Looking at the entries, say how many lines contain the string "Open". Offer nothing besides the number.

Source data Start Marker

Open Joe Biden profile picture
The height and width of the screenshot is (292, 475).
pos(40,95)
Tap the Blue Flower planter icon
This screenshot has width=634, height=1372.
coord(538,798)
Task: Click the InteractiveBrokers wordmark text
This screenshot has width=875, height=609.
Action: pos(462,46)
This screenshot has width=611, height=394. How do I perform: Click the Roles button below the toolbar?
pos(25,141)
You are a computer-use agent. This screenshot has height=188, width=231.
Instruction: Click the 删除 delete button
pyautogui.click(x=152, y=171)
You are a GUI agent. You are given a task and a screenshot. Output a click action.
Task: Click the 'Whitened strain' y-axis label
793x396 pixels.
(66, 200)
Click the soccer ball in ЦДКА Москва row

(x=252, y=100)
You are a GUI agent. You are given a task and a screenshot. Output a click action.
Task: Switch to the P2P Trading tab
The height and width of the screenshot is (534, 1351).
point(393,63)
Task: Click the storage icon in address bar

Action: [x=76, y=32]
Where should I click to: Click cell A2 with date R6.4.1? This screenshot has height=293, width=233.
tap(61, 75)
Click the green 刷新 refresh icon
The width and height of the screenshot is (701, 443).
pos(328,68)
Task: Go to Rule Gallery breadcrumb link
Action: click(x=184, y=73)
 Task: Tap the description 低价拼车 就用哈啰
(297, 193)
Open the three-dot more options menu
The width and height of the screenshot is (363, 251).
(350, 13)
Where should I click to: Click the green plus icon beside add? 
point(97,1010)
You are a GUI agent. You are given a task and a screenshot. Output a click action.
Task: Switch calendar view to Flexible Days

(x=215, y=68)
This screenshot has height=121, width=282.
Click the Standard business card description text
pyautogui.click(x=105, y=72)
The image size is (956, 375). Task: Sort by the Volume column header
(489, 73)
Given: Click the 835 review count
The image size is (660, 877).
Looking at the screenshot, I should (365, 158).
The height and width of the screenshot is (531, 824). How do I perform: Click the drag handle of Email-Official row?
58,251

Source data End Marker

Answer for the task:
2